- [YOUR INSTRUCTIONS]:
Output only the span of lines that begins at the line containing "1568x691 pixels." and ends at the last line of the data, both included, exactly as they appear.

Saved data entries:
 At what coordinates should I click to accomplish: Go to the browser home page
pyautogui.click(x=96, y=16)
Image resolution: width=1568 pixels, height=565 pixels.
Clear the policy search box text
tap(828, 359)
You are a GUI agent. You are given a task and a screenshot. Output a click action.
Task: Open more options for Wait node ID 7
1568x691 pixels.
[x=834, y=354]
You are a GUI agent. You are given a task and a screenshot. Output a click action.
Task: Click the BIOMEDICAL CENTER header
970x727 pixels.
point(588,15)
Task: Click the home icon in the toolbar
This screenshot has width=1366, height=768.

- [TASK RESPONSE]:
1568x691 pixels.
[x=834, y=354]
You are a GUI agent. You are given a task and a screenshot. Output a click action.
Task: Click the BIOMEDICAL CENTER header
970x727 pixels.
point(588,15)
Task: Click the home icon in the toolbar
This screenshot has width=1366, height=768.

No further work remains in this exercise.